Agir, eis a inteligência verdadeira. Serei o que quiser. Mas tenho que querer o que for. O êxito está em ter êxito, e não em ter condições de êxito. Condições de palácio tem qualquer terra larga, mas onde estará o palácio se o não fizerem ali?

Bernardo Soares, Livro do Desassossego (Assírio e Alvim, 1998)



Nada mais verdadeiro – o êxito está em ter êxito e não em ter condições de ter êxito. Por isso, e já o escrevi mais do que uma vez, me considerei sempre um Salieri que nada fazia para ser Mozart.
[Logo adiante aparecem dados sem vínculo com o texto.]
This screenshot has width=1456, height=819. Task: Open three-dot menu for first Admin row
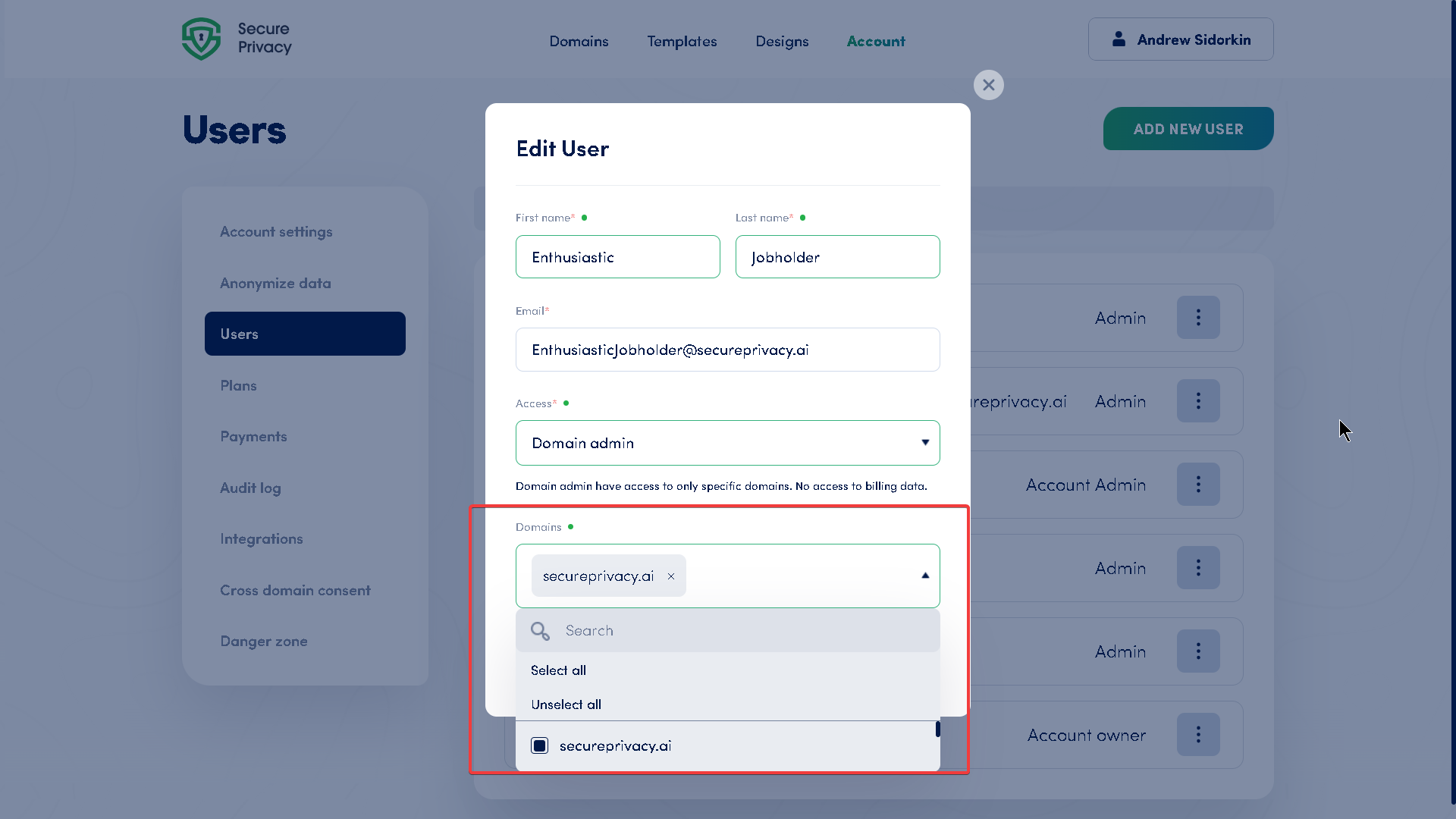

De que serviu a Salieri ser compositor da Corte, maestro da Orquestra Imperial, presidente da Tonkünstler-Societät e professor de Beethoven, Czerny, Liszt, Schubert e outros, se o êxito lhe passou ao lado? Não que o êxito importe por si, mas sim como referência da apreciação que o trabalho de alguém merece. O certo é que poucos têm êxito e muitos são os que poderiam tê-lo igualmente. Todos aqueles que têm a terra larga bastante para ter um palácio, mas que nunca ali o construíram. Que nunca o construíram ou que nunca disso se lembraram ou nunca com isso se preocuparam? E, no fundo, quem constrói o êxito? O próprio ou os outros? Se pensarmos nos tempos de hoje quem o constrói? Os lobbies, o marketing, ou o próprio?
O êxito é como as comendas. Será que quem as recebe as merece? Porquê aqueles e não outros? Quantas vezes concordámos que só aqueles as merecem?
Quando Cesário Verde reclama ser chamado de poeta Cesário Verde e não de Snr. Verde, foi apenas por vaidade? Ou terá sido por ter uma real consciência de si? Por se identificar mais com a sua condição de poeta, aquilo que sentia ser, do que com o snr. Verde que para ele era apenas um apelido, mas não ele-pessoa?
«Serei o que quiser, mas tenho que querer o que for». Agir, portanto. Querer.


CVR

3 comentários:

msg disse...

Muito boa noite,CARO DOUTOR

Que tema o de hoje!Será o objectivo
de todos ter Êxito,que ninguém quererá ficar para trás,na sombra,
na plateia. Mas uns nascem melhor preparados,ou estarão no melhor sítio,por uma ou outra razão,por sorte também. A propósito,estou-me a lembrar de Napoleão. A sorte que ele teve de a Córsega ter passado a ser francesa. Um caso muito diferente é o de Van Gogh,a quem o Êxito chegou depois de morto. Enfim,CARO DOUTOR,deve saber bem o Êxito, pois todos o procuram,e quando O agarram,não O querem largar. Faça-lhes bom proveito.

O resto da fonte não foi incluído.